Uma multidão desse robôs então
viajaria a outras luas, em outros sistemas solares, e criaria novas fábricas químicas. Esse processo todo seria repetido inúmeras vezes, gerando milhões e mais milhões de cópias
do robô original. Começando com
um único robô, haveria uma esfera
de trilhões desses robôs se expandindo, colonizando a galáxia inteira.
(Essa idéia foi a base do filme
"2001", provavelmente o retrato fictício de maior precisão científica feito até agora de um encontro com
uma forma de vida extraterrestre.
Em lugar de topar com seres alienígenas num disco voador ou na nave
Enterprise, a possibilidade mais realista é que façamos contato com uma
sonda robótica deixada numa lua
por uma civilização do tipo 3 de passagem pelo local. Essa possibilidade
foi apresentada por cientistas nos
minutos iniciais do filme, mas Stanley Kubrick cortou as entrevistas
com eles da edição final do filme.)
Em seguida, essas sondas robóticas criariam enormes laboratórios
de biotecnologia. As seqüências de
DNA dos criadores das sondas teriam sido registradas cuidadosamente, e os robôs teriam sido desenhados para injetar essa informação
em incubadoras que, então, clonariam a espécie inteira. Uma civilização avançada poderia, também, codificar as personalidades e as memórias de seus habitantes e injetá-las
nos clones, permitindo que a raça inteira fosse reencarnada.
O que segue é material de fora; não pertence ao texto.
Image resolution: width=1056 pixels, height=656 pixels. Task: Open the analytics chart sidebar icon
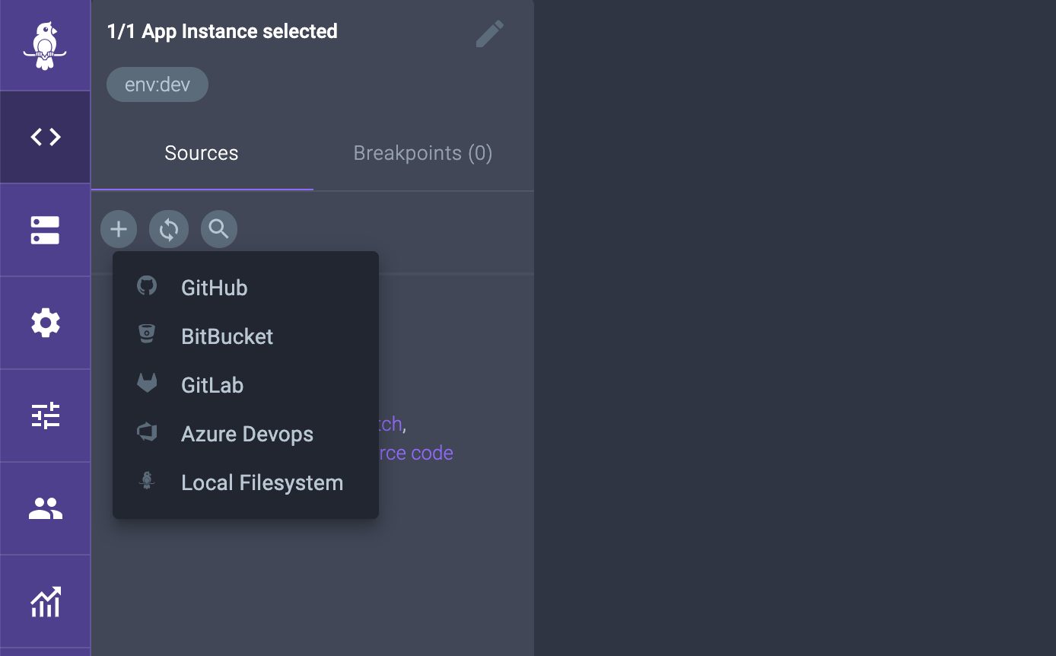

Embora esse cenário seja aparentemente fantástico, ele condiz com
as regras conhecidas da física e da
biologia e estaria dentro das capacidades de uma civilização de tipo 3.
Não existe nas leis da ciência nada
que impeça a regeneração de uma civilização a partir do nível molecular.
Para uma civilização moribunda
presa num Universo em processo de
congelamento, essa talvez representasse sua última esperança.
Michio Kaku é professor de física teórica na
Universidade da Cidade de Nova York. Este
artigo é adaptado de seu livro "Parallel
Worlds" e foi publicado na "Prospect".